### KUTIPAN TERPILIH

Faktor apa sajakah yang dapat mempengaruhi keberhasilan atau kegagalan implementasi kebijakan publik?

KEBIJAKAN publik merupakan apapun yang dipilih pemerintah untuk dilakukan atau tidak dilakukan (Dye, 1981). Hal ini dapat disimpulkan menjadi 2 (dua) hal, pertama ada tujuan dan kedua ada tindakan. Setiap kebijakan publik yang telah dipilih pemerintah tentu harus bersifat objektif agar tujuan yang ingin dicapai tergambar jelas. Tentu selalu ada tindakan yang “mengiringi” dari semua kebijakan yang telah dipilih, baik itu tindakan politis, ekonomi, hukum, sosial, pendidikan dan lain sebagainya.

Harus diakui bahwa dalam setiap proses kebijakan publik selalu akan terbuka kemungkinan terjadinya perbedaan (gap) antara apa yang “diharapkan” oleh pembuat kebijakan dengan apa yang “nyatanya” dicapai sebagai hasil atau kinerja dari pelaksanaan kebijakan. Sederhananya adalah setiap kebijakan publik mengandung resiko untuk gagal.

######

▸ **SOAL TERTULIS A**
Menurut kutipan tentang kebijakan publik, dua hal apa yang dapat disimpulkan dari definisi kebijakan publik?
▸ **SOAL TERTULIS B**
Salin ulang bagian kutipan tentang kebijakan publik mulai dari "KEBIJAKAN publik merupakan" dan berakhir pada "resiko untuk gagal.", lalu ubah sebutan "pemerintah" menjadi "negara".

### BARIS DATA

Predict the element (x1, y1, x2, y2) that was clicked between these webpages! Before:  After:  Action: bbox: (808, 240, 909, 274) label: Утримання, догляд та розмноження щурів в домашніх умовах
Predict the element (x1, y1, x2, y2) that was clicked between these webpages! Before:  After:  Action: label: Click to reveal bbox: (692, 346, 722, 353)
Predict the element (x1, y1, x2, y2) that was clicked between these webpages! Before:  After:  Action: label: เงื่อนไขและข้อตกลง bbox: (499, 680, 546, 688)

######

▸ **KELUARAN A**
Dua hal itu adalah adanya tujuan dan adanya tindakan.

▸ **KELUARAN B**
KEBIJAKAN publik merupakan apapun yang dipilih negara untuk dilakukan atau tidak dilakukan (Dye, 1981). Hal ini dapat disimpulkan menjadi 2 (dua) hal, pertama ada tujuan dan kedua ada tindakan. Setiap kebijakan publik yang telah dipilih negara tentu harus bersifat objektif agar tujuan yang ingin dicapai tergambar jelas. Tentu selalu ada tindakan yang “mengiringi” dari semua kebijakan yang telah dipilih, baik itu tindakan politis, ekonomi, hukum, sosial, pendidikan dan lain sebagainya.

Harus diakui bahwa dalam setiap proses kebijakan publik selalu akan terbuka kemungkinan terjadinya perbedaan (gap) antara apa yang “diharapkan” oleh pembuat kebijakan dengan apa yang “nyatanya” dicapai sebagai hasil atau kinerja dari pelaksanaan kebijakan. Sederhananya adalah setiap kebijakan publik mengandung resiko untuk gagal.